#### Data shown ####

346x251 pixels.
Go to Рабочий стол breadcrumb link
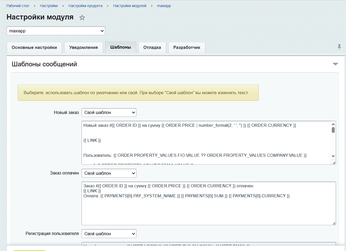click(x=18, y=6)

####
#### Data shown ####

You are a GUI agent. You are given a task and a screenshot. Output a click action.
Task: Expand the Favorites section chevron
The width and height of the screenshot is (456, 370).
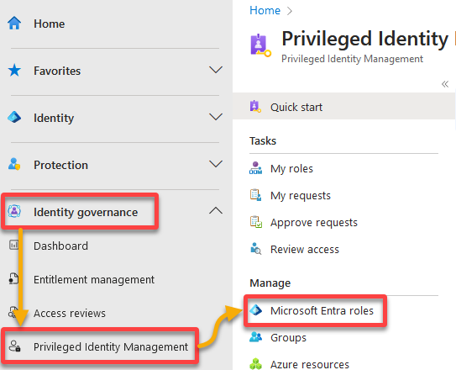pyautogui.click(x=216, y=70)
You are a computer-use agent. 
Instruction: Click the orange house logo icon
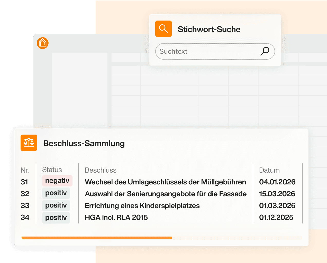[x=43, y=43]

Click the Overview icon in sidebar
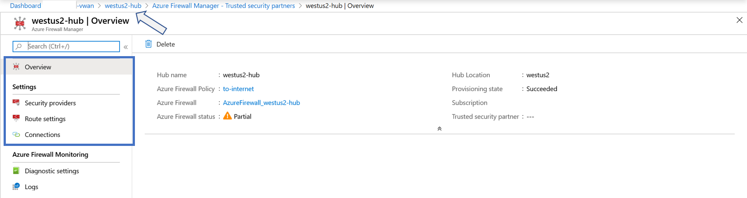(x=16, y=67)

####

* _Exercise directions_:
Check the entries above for the word "agent" and copy every line where it turns up.

* _Answer section_:
You are a GUI agent. You are given a task and a screenshot. Output a click action.
You are a computer-use agent. 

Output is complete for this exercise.